- [ФРАГМЕНТ ТЕКСТА]
# # # #

Мир спектакля "Мастер и Маргарита" в театре Петра Фоменко
КАК ПОСТРОЕН МИР
Летом на сцене театра «Мастерская Петра Фоменко» состоялась премьера. В афише появилось новое название — «Мастер и Маргарита», спектакль по роману Михаила Булгакова. Работали над ним Федор Малышев и Полина Агуреева, одна из самых ярких семейных пар театра, бережно сохраняющая «легкое дыхание» — завет мастера Петра Фоменко.
Заходя в театр, мы сразу обращаем внимание на группу музыкантов, играющих в фойе. И, сами того не подозревая, параллельно вводимся в действие. Осознаем же свою роль только в антракте, вновь встречаясь с музыкантами. Теперь мы узнаем в них слуг сатаны, несколько мгновений назад сопровождавших Воланда. Осознание усиливается, когда на экранах, расположенных по периметру фойе, где традиционно мелькают эпизоды из других спектаклей «Мастерской», во всю их ширину внезапно возникает лицо Воланда. Он, насмешливо улыбаясь, наблюдает за гостями, а затем произносит свой знаменитый монолог. «Москва изменилась, а люди все те же», — вот венчающая его фраза. Грань между спектаклем, искусством и реальной жизнью истончается и окончательно, с дребезгом разрушается. Равно как и граница, разделяющая прошлое и настоящее.
Уже с первой секунды спектакль погружает в ту самую тьму, которая пришла со Средиземного моря и накрыла ненавидимый прокуратором Иудеи город. Все действие распластывается на просторах этой тьмы. Ключевые сцены из нее выхватывает концентрированный свет одной лампы, напоминающий фонарик хищной рыбы, которая замерла в напряженном оцепенении при виде своей жертвы. Создается ощущение игры, строящейся на обмане, и в то же время прямого вызова на суд истинный через этот обман. Лампочка словно пытается осветить «темный захламленный чулан, душу человеческую», чтобы найти ответ на один вопрос, ради которого, по сути, все и затевалось: люди какие? «Все те же»?

# # # #

- [ИЗВЛЕЧЕННЫЕ ДАННЫЕ]
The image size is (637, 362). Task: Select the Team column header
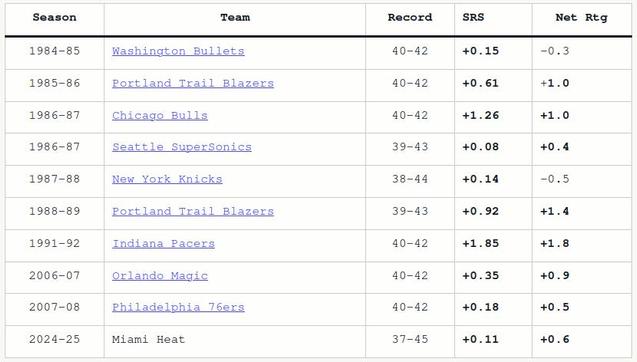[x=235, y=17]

# # # #

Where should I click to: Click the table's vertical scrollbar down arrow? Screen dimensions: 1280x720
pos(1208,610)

# # # #

- [ЗАДАНИЕ 1] Приведите отрывок фрагмента о спектакле от слов "Заходя в театр, мы" до слов "прошлое и настоящее." включительно, заменив в нем "Воланда" на "Мессира".
- [ЗАДАНИЕ 2] Кто, согласно фрагменту о спектакле, работал над постановкой «Мастер и Маргарита»?

- [ПОЛНЫЙ ОТВЕТ 1]
Заходя в театр, мы сразу обращаем внимание на группу музыкантов, играющих в фойе. И, сами того не подозревая, параллельно вводимся в действие. Осознаем же свою роль только в антракте, вновь встречаясь с музыкантами. Теперь мы узнаем в них слуг сатаны, несколько мгновений назад сопровождавших Мессира. Осознание усиливается, когда на экранах, расположенных по периметру фойе, где традиционно мелькают эпизоды из других спектаклей «Мастерской», во всю их ширину внезапно возникает лицо Мессира. Он, насмешливо улыбаясь, наблюдает за гостями, а затем произносит свой знаменитый монолог. «Москва изменилась, а люди все те же», — вот венчающая его фраза. Грань между спектаклем, искусством и реальной жизнью истончается и окончательно, с дребезгом разрушается. Равно как и граница, разделяющая прошлое и настоящее.

- [ПОЛНЫЙ ОТВЕТ 2] Федор Малышев и Полина Агуреева.